Most light-driven organic synaptic devices consist of a double layer composed of a channel and a light absorption layer. When the light-absorption layer absorbs photons and generates an electron–hole pair, each channel and light-absorption layer is dominated by holes and electrons, respectively. The energy barrier caused by the different energy levels of each layer prevents the recombination of electrons and holes, resulting in synaptic phenomena where the drain current flows after light illumination is turned off^12,14. However, most double-layer devices perform poorly in terms of the output current and “energy consumption per spike,” which are important parameters for measuring the performance of synaptic devices.

In this work, we dramatically improved the photoreactivity and energy consumption characteristics compared to those of the double-layered device by implementing a triple-layer device in which a new electron trapping layer (NETL) is adopted. The triple-layer device with a NETL lowers the electron–hole recombination rate compared to a double-layer device. This improvement enhances the carrier lifetime, which, in turn, contributes to an increase in channel conductivity.

We used 6,13-Bis(triisopropylsilylethynyl)pentacene (TIPS-pentacene, or simply TIPS), a p-type organic semiconductor material, as the channel layer and CsPbBr₃ as the light absorption layer¹². SnO₂ was utilized as a NETL because it is simple to fabricate, has a valence band level that can create an energy barrier to trap electrons in conjunction with CsPbBr₃, and provides a smooth thin-film surface^25,26.

This paper presents a method capable of detecting very weak light. The approach boasts a higher photosensitivity than those previously reported for various photonic synaptic perovskite systems.

Experimental section

Material and fabrication methods

Material

0.3 M CsPbBr₃ was prepared by dissolving PbBr₂ (> = 98%, Sigma-Aldrich) and CsBr (99.999%, Sigma-Aldrich) in dimethyl sulfoxide (DMSO, 99.8%, SAMCHUN). TIPS was prepared by dissolving 10 mg 6,13-Bis(triisopropylsilylethynyl)pentacene (> 99%, TCI) and 10 mg polystyrene (Sigma-Aldrich) in 1 mL monochlorobenzene (> 99.7%, DAEJUNG).
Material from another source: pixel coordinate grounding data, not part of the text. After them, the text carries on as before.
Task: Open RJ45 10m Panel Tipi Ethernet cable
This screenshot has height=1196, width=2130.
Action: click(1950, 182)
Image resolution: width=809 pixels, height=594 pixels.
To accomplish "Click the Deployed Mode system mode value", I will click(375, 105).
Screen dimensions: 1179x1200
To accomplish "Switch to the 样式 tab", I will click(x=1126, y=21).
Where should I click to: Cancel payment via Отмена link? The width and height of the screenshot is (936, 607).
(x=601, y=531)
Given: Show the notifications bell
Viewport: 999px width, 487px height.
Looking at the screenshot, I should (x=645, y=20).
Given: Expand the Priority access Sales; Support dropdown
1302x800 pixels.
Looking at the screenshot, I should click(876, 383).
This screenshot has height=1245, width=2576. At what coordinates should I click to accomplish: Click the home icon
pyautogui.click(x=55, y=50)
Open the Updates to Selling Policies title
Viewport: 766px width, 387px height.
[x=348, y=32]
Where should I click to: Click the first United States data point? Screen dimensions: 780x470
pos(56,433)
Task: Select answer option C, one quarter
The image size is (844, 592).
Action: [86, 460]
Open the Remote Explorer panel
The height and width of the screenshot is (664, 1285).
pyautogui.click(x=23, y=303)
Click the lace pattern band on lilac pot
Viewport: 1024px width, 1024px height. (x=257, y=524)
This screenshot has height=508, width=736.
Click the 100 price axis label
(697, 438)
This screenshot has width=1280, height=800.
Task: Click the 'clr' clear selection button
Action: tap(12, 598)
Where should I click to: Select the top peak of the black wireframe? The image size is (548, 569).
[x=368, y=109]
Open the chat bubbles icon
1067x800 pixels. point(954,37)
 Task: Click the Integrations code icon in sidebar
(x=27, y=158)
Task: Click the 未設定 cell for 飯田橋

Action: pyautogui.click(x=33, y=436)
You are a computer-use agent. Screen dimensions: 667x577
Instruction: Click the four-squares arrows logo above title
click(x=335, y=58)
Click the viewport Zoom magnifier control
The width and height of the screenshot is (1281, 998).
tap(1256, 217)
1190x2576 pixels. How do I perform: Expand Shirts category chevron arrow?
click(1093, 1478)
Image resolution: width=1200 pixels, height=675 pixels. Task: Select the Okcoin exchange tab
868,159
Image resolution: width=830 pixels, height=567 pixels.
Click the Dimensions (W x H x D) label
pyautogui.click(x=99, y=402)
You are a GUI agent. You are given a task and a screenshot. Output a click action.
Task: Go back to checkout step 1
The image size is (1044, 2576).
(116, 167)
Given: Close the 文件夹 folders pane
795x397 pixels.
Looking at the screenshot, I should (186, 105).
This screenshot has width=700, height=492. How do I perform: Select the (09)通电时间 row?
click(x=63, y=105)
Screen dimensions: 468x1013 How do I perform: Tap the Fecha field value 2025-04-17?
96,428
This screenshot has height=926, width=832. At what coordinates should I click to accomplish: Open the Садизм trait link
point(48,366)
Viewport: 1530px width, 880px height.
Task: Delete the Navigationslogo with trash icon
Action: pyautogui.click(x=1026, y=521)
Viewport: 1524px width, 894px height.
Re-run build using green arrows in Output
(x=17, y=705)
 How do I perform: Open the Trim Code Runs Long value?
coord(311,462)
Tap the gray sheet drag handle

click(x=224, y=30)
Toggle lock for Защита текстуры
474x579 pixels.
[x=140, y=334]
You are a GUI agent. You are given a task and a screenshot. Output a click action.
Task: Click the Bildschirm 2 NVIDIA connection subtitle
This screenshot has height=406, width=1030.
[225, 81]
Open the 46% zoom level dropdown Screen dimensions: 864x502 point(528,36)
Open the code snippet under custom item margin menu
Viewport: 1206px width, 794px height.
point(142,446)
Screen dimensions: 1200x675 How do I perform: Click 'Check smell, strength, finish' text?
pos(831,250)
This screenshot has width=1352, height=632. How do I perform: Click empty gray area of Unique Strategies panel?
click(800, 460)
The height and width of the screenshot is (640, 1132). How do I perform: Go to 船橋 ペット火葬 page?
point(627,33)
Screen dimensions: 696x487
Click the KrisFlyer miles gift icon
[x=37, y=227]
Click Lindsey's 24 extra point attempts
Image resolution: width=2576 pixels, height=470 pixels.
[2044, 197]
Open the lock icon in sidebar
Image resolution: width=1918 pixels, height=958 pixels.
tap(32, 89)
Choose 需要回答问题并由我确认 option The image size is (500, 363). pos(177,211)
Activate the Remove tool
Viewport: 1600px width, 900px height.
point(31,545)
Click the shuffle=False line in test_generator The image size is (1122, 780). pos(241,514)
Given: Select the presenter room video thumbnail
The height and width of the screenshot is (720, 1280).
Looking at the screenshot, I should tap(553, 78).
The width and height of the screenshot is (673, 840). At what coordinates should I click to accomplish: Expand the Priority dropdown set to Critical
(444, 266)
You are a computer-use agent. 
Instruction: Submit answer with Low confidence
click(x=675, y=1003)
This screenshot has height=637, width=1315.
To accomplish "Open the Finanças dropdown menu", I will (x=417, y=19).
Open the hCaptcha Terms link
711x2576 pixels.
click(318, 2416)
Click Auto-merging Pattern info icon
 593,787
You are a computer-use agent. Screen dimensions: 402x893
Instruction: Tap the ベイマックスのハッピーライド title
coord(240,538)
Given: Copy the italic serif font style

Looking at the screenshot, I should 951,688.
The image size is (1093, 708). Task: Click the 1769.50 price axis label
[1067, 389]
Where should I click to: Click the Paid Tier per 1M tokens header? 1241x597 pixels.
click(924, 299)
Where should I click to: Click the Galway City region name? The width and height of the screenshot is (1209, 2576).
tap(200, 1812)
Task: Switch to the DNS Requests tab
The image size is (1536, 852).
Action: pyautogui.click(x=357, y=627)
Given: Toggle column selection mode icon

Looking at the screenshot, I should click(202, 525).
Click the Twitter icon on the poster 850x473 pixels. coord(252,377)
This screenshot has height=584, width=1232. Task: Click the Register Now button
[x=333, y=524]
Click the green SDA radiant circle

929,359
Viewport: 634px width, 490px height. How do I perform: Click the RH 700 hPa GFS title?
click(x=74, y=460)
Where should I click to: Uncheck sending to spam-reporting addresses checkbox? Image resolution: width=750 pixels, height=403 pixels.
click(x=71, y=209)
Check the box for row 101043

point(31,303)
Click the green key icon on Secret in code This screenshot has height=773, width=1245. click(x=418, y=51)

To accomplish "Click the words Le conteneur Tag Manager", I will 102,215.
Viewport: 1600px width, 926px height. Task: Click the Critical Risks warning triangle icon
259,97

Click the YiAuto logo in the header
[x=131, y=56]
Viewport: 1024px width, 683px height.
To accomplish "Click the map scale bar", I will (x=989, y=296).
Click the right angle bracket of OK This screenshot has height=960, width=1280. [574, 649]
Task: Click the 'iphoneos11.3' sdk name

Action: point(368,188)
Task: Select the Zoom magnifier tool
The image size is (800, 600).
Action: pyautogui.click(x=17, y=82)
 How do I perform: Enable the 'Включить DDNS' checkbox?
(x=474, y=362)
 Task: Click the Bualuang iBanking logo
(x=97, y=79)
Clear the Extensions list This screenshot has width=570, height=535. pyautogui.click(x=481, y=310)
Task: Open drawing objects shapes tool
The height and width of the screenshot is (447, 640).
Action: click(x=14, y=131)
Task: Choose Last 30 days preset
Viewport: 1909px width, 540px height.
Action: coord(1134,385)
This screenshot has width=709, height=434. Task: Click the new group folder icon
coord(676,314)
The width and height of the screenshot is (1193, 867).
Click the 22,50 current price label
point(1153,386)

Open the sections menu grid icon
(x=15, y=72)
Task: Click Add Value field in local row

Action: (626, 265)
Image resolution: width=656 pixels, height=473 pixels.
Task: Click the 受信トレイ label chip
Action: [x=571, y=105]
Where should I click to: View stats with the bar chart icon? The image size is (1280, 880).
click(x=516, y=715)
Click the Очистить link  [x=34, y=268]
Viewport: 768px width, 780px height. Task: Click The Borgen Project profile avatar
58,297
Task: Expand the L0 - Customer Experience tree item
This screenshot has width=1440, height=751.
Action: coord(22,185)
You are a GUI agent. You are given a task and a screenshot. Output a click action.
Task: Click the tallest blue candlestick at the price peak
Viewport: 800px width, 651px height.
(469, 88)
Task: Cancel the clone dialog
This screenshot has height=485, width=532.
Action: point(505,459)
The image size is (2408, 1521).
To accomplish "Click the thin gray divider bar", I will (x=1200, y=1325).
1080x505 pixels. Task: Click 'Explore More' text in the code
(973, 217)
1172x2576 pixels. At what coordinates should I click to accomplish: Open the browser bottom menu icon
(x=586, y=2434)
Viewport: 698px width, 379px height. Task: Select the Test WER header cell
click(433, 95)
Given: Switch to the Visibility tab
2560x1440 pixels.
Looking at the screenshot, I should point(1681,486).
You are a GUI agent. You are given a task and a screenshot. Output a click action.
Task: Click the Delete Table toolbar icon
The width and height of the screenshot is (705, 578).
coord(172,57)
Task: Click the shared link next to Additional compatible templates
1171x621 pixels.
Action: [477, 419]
The SnO₂ was prepared by diluting SnO₂ colloidal solution (15% in H₂O colloidal dispersion, Thermo Scientific) with deionized water to a final concentration of 5%.

Device fabrication

Heavily doped n-type silicon with 100 nm SiO₂ was used as the substrate. To prepare a clean substrate, ultrasonication was performed on the substrate for 10 min in the order of acetone, isopropyl alcohol, and deionized water. O₂ plasma was applied to the substrate for 5 min. Next, the prepared SnO₂ colloidal solution was dropped onto the substrate and spin-coated at 3000 rpm for 30 s, followed by annealing at 150 °C for 30 min. Next, the CsPbBr₃ solution was spin-coated onto SnO₂ at 4000 rpm for 60 s. The sample was placed in a vacuum pump to remove the solvent¹². Then, the TIPS solution was spin-coated onto the perovskite layer at 1000 rpm for 10 s and annealed at 100 °C for 10 min. Finally, 50 nm of Au was thermally evaporated to form source and drain electrodes with a channel width of 1000 μm and a length of 50 μm. A simplified pictorial illustration of this fabrication process is shown in Fig. 1.

Figure 1

Schematic representation of the fabrication process of the triple-layer photonic synaptic transistor. The process begins with SnO₂ spin coating, followed by consecutive spin coating of CsPbBr₃ and TIPS, and finally Au electrode patterning.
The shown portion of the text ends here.